Introduction
P5′N1 deficiency is one of the three most common causes of chronic hemolytic anemia caused by a red cell enzymopathy. It is less common than PK deficiency but has a similar frequency as GPI deficiency. It is inherited in an autosomal recessive manner.
Pathobiology
As the reticulocyte matures, ribosomes and RNA are degraded. P5′N1 assists in the process by catalyzing the dephosphorylation of pyrimidine nucleoside monophosphates into cytidine and uridine, which can diffuse across the cell membrane. P5′N1 activity is specific for pyrimidines and is much higher in reticulocytes than mature red cells. P5′N1 activity rapidly declines during the first few days of red-cell maturation. P5′N1 activity is dependent on Mg2+ and is inhibited by lead (Pb2+). Lead intoxication causes acquired P5′N1 deficiency with a hemolytic phenotype similar to hereditary P5′N1 deficiency.
Thus far, more than 50 different mutations in over 100 patients have been reported in P5′N1 deficiency. Most patients are homozygous and consanguinity is common.
The accumulation of pyrimidines in RBCs because of a deficiency of P5′N1 is presumed to be toxic, although the exact mechanism by which P5′N1 causes hemolysis is unknown. Deficiency of P5′N1 is at least partly compensated in vivo by other nucleosidases or other nucleotide metabolic pathways.

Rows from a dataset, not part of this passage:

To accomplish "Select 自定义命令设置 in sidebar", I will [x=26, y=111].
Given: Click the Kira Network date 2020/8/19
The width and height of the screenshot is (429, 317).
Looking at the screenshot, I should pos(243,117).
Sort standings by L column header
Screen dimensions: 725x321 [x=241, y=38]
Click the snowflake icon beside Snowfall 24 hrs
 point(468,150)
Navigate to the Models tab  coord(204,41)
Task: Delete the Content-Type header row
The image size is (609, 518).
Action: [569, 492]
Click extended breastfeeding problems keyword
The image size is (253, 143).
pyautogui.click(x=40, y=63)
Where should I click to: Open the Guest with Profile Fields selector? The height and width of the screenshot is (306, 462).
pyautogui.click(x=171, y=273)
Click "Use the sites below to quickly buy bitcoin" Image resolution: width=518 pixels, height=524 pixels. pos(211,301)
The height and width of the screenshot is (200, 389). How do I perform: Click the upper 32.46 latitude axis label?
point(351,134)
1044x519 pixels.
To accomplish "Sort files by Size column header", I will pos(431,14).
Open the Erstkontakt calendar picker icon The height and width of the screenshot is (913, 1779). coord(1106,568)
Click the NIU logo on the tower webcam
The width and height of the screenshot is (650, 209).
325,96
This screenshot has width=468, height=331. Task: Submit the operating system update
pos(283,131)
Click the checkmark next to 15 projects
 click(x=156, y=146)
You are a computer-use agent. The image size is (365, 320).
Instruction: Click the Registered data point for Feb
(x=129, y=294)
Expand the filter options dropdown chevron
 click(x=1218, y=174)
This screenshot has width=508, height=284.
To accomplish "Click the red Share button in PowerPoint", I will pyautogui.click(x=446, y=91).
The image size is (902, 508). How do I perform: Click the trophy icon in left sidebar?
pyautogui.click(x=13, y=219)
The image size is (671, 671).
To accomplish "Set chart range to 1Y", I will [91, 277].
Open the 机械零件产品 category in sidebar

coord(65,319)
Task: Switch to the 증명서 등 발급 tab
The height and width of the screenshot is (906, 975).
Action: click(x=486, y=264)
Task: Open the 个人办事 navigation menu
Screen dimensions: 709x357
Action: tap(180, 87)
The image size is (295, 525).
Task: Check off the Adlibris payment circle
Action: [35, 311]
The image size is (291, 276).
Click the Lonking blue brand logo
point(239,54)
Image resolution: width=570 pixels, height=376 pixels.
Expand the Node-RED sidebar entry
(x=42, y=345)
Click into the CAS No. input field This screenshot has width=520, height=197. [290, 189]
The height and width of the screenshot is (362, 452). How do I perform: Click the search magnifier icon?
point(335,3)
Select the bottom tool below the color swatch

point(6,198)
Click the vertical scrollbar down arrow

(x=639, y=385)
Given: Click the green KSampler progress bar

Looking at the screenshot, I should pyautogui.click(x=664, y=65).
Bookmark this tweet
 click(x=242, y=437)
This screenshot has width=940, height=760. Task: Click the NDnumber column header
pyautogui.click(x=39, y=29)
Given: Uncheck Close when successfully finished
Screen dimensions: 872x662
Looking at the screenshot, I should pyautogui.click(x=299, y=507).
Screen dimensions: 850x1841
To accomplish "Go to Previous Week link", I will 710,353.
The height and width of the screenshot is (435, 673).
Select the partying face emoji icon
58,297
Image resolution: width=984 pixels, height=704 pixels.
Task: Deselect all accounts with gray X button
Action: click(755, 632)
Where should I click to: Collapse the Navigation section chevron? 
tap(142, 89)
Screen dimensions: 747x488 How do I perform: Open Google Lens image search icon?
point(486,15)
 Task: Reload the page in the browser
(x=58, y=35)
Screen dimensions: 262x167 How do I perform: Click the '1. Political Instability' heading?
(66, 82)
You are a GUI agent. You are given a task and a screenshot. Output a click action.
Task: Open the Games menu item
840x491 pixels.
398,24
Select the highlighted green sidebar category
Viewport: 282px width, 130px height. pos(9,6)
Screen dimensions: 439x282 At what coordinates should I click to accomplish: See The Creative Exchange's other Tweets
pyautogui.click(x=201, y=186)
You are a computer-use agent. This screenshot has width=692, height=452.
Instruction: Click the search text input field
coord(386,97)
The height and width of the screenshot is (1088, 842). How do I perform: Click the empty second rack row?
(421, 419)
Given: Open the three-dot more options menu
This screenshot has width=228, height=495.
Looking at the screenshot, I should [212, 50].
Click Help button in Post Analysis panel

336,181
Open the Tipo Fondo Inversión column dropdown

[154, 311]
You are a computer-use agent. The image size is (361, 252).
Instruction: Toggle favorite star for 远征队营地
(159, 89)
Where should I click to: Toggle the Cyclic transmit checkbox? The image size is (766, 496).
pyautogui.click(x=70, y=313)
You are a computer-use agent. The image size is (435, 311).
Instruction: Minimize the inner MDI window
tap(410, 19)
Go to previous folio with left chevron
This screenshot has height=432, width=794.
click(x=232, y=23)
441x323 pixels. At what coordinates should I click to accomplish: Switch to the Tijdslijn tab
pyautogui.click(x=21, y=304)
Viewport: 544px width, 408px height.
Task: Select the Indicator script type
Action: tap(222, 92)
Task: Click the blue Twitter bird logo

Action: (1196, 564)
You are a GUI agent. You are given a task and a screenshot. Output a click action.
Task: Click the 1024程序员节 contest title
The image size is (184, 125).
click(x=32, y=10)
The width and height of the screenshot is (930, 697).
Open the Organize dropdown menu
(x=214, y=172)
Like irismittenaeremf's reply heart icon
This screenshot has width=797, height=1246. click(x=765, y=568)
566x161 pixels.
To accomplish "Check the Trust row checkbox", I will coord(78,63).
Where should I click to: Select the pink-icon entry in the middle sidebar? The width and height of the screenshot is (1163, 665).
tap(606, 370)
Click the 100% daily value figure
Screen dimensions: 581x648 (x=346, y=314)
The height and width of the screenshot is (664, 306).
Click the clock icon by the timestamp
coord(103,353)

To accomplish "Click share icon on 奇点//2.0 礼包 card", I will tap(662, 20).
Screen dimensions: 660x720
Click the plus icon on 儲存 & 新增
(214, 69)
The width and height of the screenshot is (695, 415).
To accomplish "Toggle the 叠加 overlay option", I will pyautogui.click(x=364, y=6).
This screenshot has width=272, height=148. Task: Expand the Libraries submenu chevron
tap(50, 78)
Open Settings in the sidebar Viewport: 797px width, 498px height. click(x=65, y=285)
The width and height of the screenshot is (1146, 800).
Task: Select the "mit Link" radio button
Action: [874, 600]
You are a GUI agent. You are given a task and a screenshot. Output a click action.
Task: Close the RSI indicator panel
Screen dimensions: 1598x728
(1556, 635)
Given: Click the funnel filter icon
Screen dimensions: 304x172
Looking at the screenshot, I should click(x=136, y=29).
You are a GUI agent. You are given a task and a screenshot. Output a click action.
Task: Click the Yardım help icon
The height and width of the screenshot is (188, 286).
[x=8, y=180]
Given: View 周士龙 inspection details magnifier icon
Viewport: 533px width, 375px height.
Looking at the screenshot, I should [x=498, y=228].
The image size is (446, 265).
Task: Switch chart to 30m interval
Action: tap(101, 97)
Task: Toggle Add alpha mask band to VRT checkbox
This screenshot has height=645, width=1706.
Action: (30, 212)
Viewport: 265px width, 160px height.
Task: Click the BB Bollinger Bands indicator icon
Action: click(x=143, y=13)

Clinical and Laboratory Features
P5′N1 deficiency causes chronic hemolytic anemia, with severity ranging from compensated hemolysis without anemia to transfusion dependent anemia. Ribosomal aggregates are visible in RBCs as coarse basophilic stippling. This basophilic stippling of RBCs is a laboratory hallmark of P5′N1 deficiency, and thus morphologic examination of the peripheral blood smear provides simple and inexpensive screening. However basophilic stippling is not a specific finding, as it is also found in hemolytic anemia caused by acute lead toxicity and in some sideroblastic anemias. The nucleotides of normal red cells consist largely of purine derivatives (which have an absorption maximum at approximately 260 nm) with very low levels of pyrimidine nucleotides (absorption at 280 nm). In P5′N1 deficiency, high levels of pyrimidine nucleotides accumulate in erythrocytes, resulting in a decrease in the OD260:OD280 absorbance ratio. Confirmation of the diagnosis requires demonstration of decreased P5′N1 activity, normal blood lead levels and, if feasible, high concentrations of pyrimidine nucleotides in red cells.
Therapy
Chronic transfusion support may be necessary for severe cases. Milder cases may require transfusion only periodically during pregnancy, infection, or other stressors. Iron overload may occur, as in any chronic hemolytic condition, and iron chelation may be needed. Splenectomy was reported to be beneficial in several cases.